Cuma namazında imam-hatip, Fatiha ve zamm-ı sûreyi sesli olarak okur.

Cuma namazının farzı kılındıktan sonra, cumanın son sünneti kılınır. Bu sünnet, öğlenin ilk sünneti gibi kılınır. Böylece Cuma namazı tamamlanmış olur.

CUMA NAMAZI KAÇ REKATTIR?

Cuma namazı dört rekât ilk sünnet, iki rekât farz ve dört rekât son sünnet olmak üzere on rekâttır.

ABDEST NEDİR?

Abdest, belli uzuvlarını usulüne uygun olarak yıkamak ve mesh etmek suretiyle yapılan bir temizliktir. Abdest her şeyden önce her türlü pislik ve kirlilikten kurtulmak, yani maddî ve manevî bütün kirlerden arınmak için İslam’ın emrettiği önemli bir ibadettir.

ABDEST NASIL ALINIR?

Abdeste “Niyet ettim Allah rızası için abdest almaya” diyerek başlanır.

Sonra “Euzübillahimineşşeytanirracim, Bismillahirrahmanirrahim” diyerek Euzü-besmele çekilir.

Üç kez eller bileklere kadar yıkanır, Ellerri yıkamak farzdır.(Bir elin parmakları diğer elin parmakları arasına geçirilerek hilallenir)

Sağ el ile ağıza üç kere su verilerek ağız yıkanır,

Sağ el ile buruna üç kere su verip, sol el ile sümkürülür,

Avuçlara su alıp, alından çene altına, şakaklara kadar üç kez yüz yıkanır, yüzü yıkamak farzdır.
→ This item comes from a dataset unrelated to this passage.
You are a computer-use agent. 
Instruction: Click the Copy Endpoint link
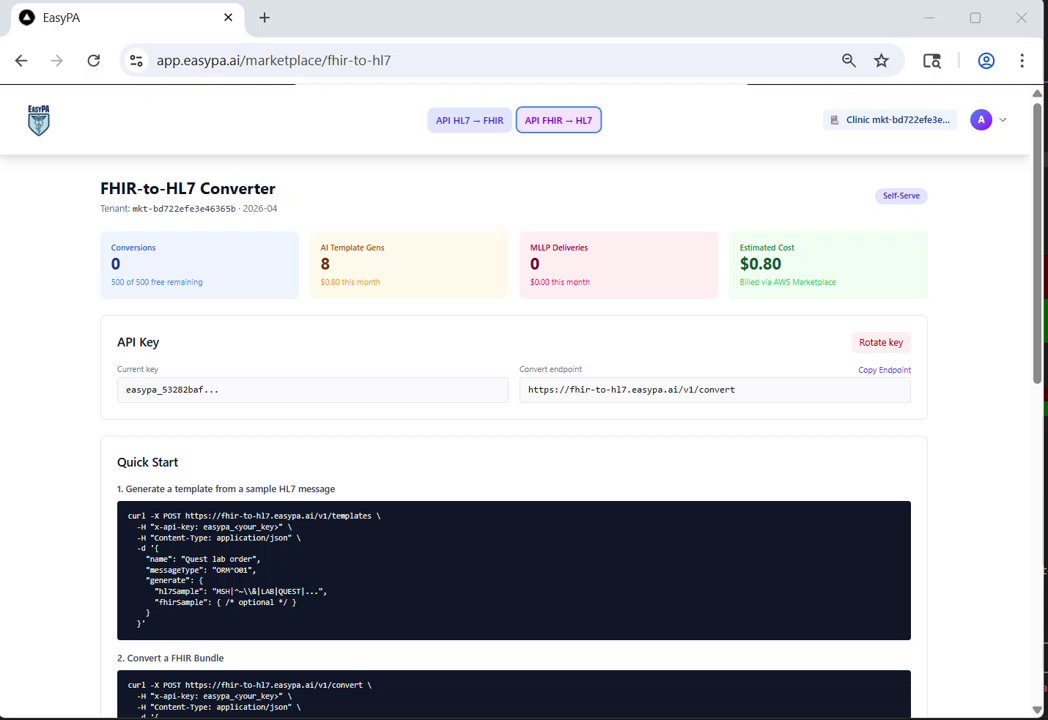coord(884,370)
Sol el ile sağ kol dirsek ile beraber üç kez yıkanır, Sağ el ile sol kol dirsek ile beraber üç kez yıkanır, Kolları yıkamak farzdır.

Her iki kol yıkandıktan sonra, eller tekrar yıkanır ve başın dörtte biri mesh edilir, başı messh etmek farzdır. (başın üst kısmına ıslak elle dokunulur)

Daha sonra sağ ve sol elin şehadet parmakları ile iki kulağın deliklerine su verirken baş parmaklar ile kulakların arkası mesh edilir,

Ellerin dış yüzü ile ense mesh edilir,

Sol elin küçük parmağı ile, sağ ayağın küçük parmağından başlayarak, ayak parmaklarının arasını hilallemek suretiyle, topuklarla birlikte, sağ ayak üç kez yıkanır,

Sol ayağı üç kez yıkarken, ayak parmaklarının arasını küçük parmağı ile bu sefer baş parmaktan başlayarak, küçük parmağa doğru, ayak parmaklarının arasını hilallemek suretiyle topuk ile birlikte yıkanır. Ayakları yıkamak farzdır.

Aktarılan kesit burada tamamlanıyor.